Our paper on predicting crop yield using a multiple-instance
regression approach, "Multiple-Instance Regression with Structured
Data", was accepted to the 4th International Workshop on Mining
Complex Data and will be presented in December, 2008 (Pisa, Italy).
In September 2007, we made our final delivery of PixelLearn to
the USDA's United
States Salinity Laboratory. They are conducting a study that
involves connecting ground estimates of soil salinity with orbital
remote sensing data, and PixelLearn now provides regression
algorithms to accomplish this goal.
Remote sensing instruments in Earth orbit provide a rich source of
information about current agricultural conditions. Observed over time,
patterns emerge that can assist in the prediction of future conditions,
such as the yield expected for a given crop at the end of the growing
season. It is suspected that these predictions can be made more accurate by
incorporating other sources of information, such as weather conditions from
ground stations, soil properties, etc. The tools required to access and
combine large amounts of data from multiple sources, at different spatial
resolutions, are not readily available. The HARVIST (Heterogeneous
Agricultural Research Via Interactive, Scalable Technology) project seeks
to address this lack by demonstrating the technology required to perform
large scale studies of the interactions between agriculture and
climate. Our goal is to integrate multiple Earth Science data sources into
a single graphical user interface that allows for the investigation of
connections between different variables. In particular, we focus on
relationships between weather and crop yield, but the system we are
creating will be capable of integrating data for other studies as well. The
data sources are heterogeneous in that they contain information at
different spatial, spectral, and temporal resolutions. Specifically, we aim
to combine support vector machines (SVMs; classification), clustering
(discovery), and multivariate spatial modeling (regression and prediction)
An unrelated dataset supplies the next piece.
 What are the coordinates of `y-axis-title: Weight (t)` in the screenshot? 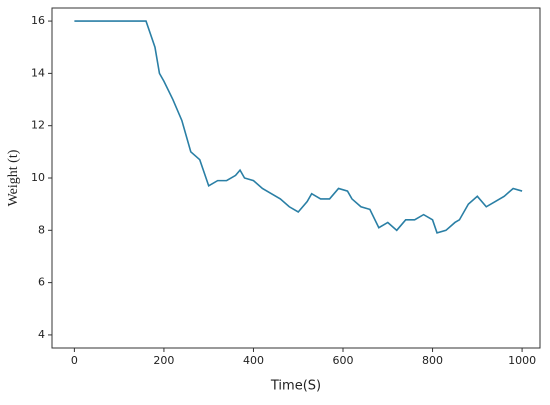 It's located at (14, 178). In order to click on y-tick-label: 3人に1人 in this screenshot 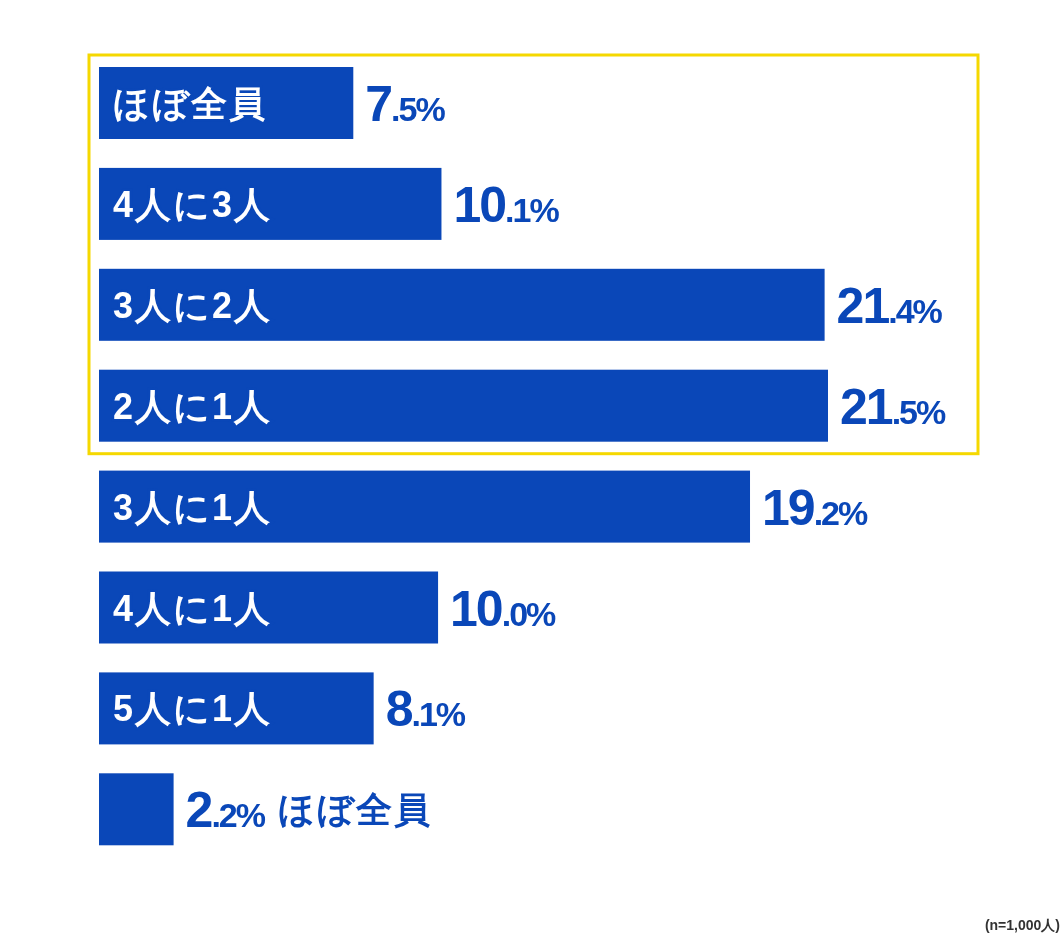, I will do `click(193, 507)`.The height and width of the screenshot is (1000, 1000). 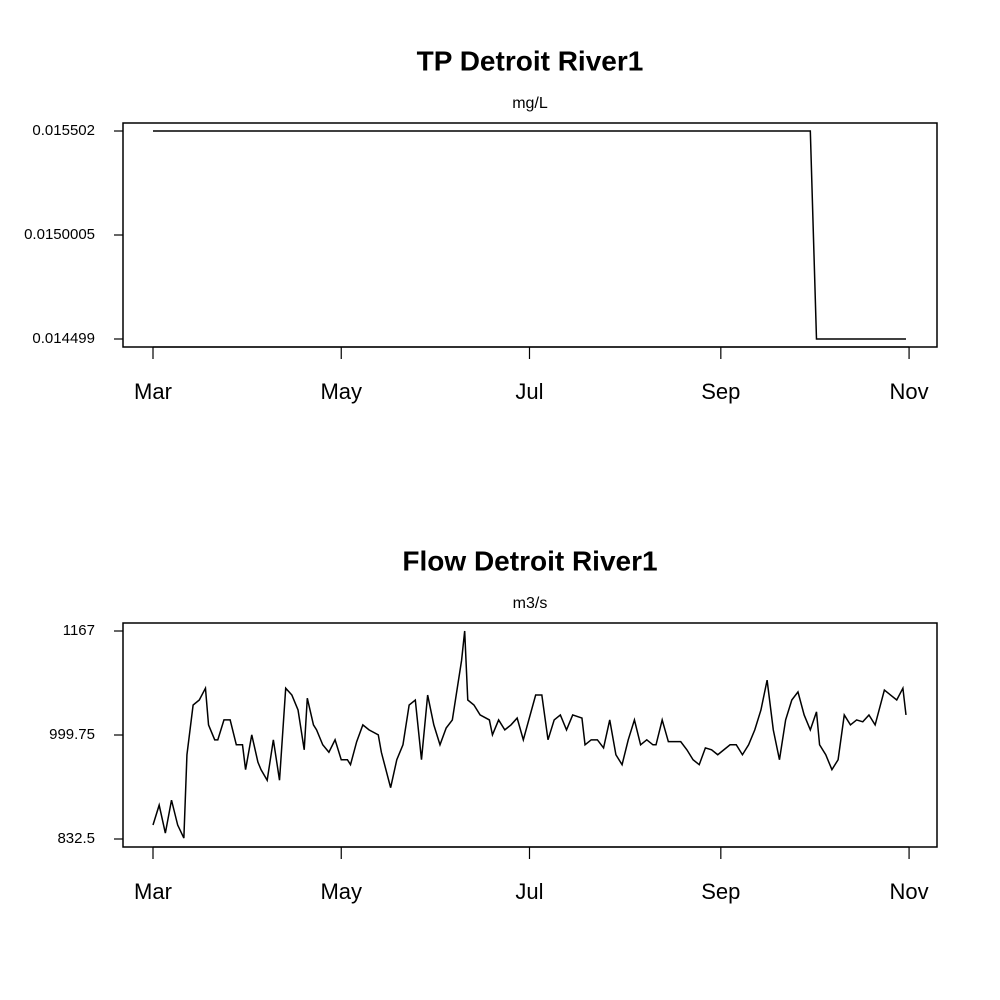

methods into a single, interactive package to explore the impact of
variables on crop yield.
HARVIST uses the graphical PixelLearn system to conduct perform
interactive data labeling and analysis. In the screenshot below,
a remote sensing image of California's Central Valley is shown.
The user has labeled several pixels in the left panel by
"painting" colored labels on them. Here, green indicates
vegetation, blue is water, and black is land. After training an
SVM classifier, the output is shown in the right, in which every
pixel in the image has been assigned to the class that best
describes it. The user can iterate, labeling more pixels and
examining the new SVM output, until the result is satisfactory.
PixelLearn also provides data clustering and regression capabilities.